(Items from a data source)
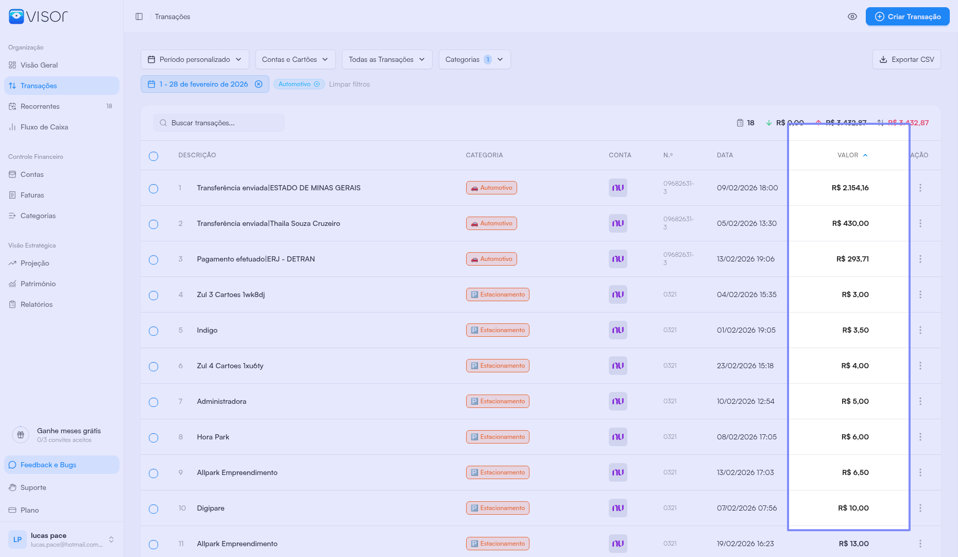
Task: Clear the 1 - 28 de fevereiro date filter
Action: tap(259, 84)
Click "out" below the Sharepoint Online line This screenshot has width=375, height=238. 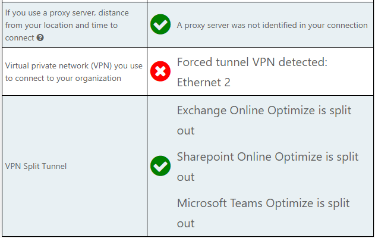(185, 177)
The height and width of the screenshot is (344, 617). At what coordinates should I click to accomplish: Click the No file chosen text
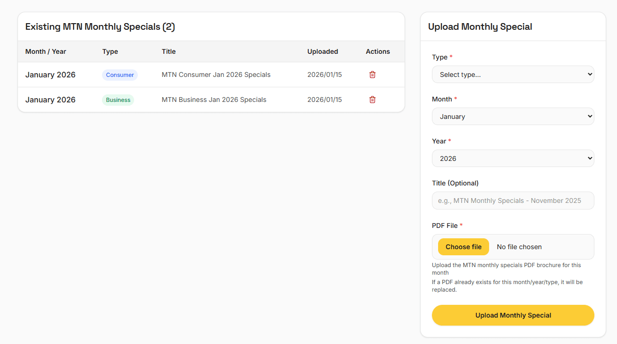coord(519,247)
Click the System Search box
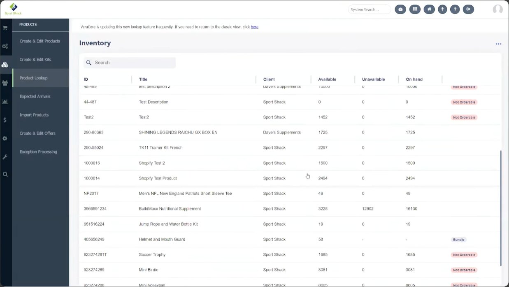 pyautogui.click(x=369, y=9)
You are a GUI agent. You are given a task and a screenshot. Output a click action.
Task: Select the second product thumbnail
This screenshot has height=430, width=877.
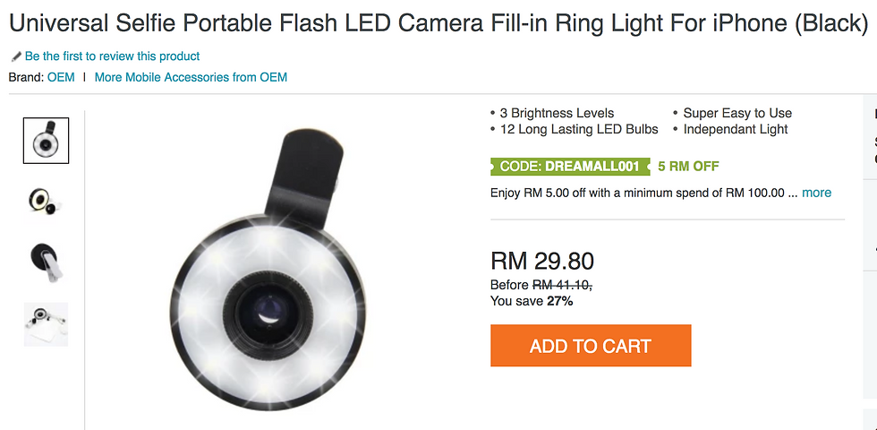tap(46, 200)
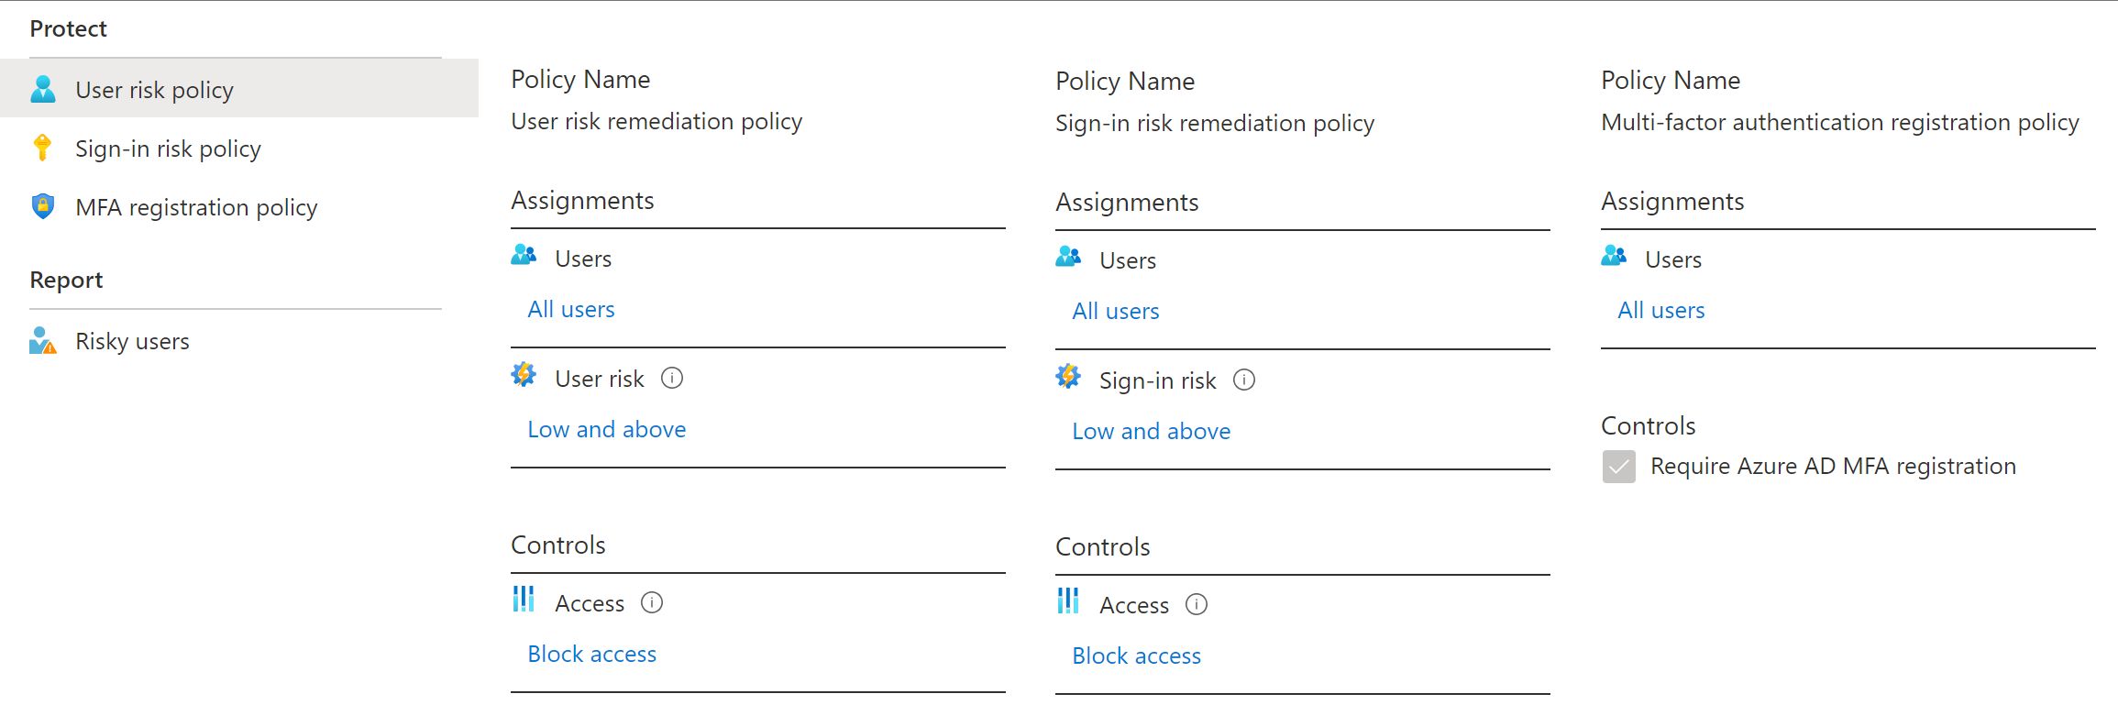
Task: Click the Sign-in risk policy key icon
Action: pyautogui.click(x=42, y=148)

■ **Activity**: Your answer must be the lines above from the one holding "The height and" up to and including the one holding "Task: Select the second product thumbnail", exact and with no pictures.

■ **Result for this task**:
The height and width of the screenshot is (344, 617). At what coordinates should I click to accomplish: Click the No file chosen text
coord(519,247)
Click the System Search box
 pyautogui.click(x=369, y=9)
You are a GUI agent. You are given a task and a screenshot. Output a click action.
Task: Select the second product thumbnail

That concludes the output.